The IMF’s capacity to meet any extra demand on its resources arising from the mounting problems in emerging markets is strong, officials say. “In fact, it’s never been stronger,” one told Emerging Markets.

GLOBAL SAFETY NET

Over at the other Bretton Woods institution, the question is whether the World Bank has enough capital to provide support for projects strewn across the developing and middle-income worlds.

Speaking earlier this week, Reserve Bank of India governor Raghuram Rajan called publicly for wealthier nations to inject more capital into the sprawling group, creating a “global safety net” designed to help nations buckling under economic strain and short of liquidity.

Asked yesterday if the World Bank needed extra capital to meet rising demand from borrowers in the emerging and developed worlds, its president Jim Yong Kim said the group could continue lending at the current rate without dangerously overstretching its finances.

“But at some point, we are going to have to decrease our lending pretty dramatically, because we’ll reach the limit of how far down we can go to maintain our triple-A rating.”

To many, the sense of lingering crisis that has failed entirely to be dispelled since the dark days of 2008 and 2009 remains the biggest challenge to multilaterals’ finances.

The Bank’s International Bank for Reconstruction and Development extended $44bn in loans to struggling middle-income nations in 2010. That number was expected to then fall to 2008 levels when just $13.4bn was disbursed.

Yet in the full year to end-June 2015, $23.5bn was extended by the IBRD, highlighting the challenges facing even relatively higher income nations.

Jingdong Hua, treasurer at the International Financing Corporation, noted that total funding delivered by the private sector arm of the World Bank in the year to end-June 2015 was $10.5bn, a 40% increase in four years.

Annual investments in Sub-Saharan Africa alone have jumped from $200m 10 years ago to $3.7bn today. Hua told Emerging Markets that funding would continue to increase at the same rate “for the foreseeable future”, but pointed to the rising stress levels facing an institution tailored to lending to private sector projects in the developing world.

He said the IFC’s job was to play a “counter-cyclical role”, meaning the pressure to lend more to emerging markets was rising at a time when shareholders, creditors and investors were under pressure to husband resources, or repatriate it to the developed world.

Other leading multilaterals are in a similar position.

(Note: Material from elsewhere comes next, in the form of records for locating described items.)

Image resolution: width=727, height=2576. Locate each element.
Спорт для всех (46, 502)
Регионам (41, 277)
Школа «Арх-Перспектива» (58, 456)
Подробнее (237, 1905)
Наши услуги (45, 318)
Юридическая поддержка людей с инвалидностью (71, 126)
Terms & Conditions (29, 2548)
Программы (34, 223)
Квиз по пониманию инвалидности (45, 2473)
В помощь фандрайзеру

Asian Development Bank president Takehiko Nakao told Emerging Markets: “Some of ADB’s developing member countries are under strain due to lower commodity prices, the slowdown of the Chinese economy, milder recovery of advanced economy and capital market volatility.”

“To help implement counter-cyclical budget measures and other needed policies, ADB has provided a $1bn loan to Kazakhstan and a $500m to Mongolia recently. We are prepared to provide such loans to others as necessary.”

Meanwhile the Inter-American Development Bank said it was “looking at alternatives” to its funding basis, and was ready to “have that discussion with our shareholders”.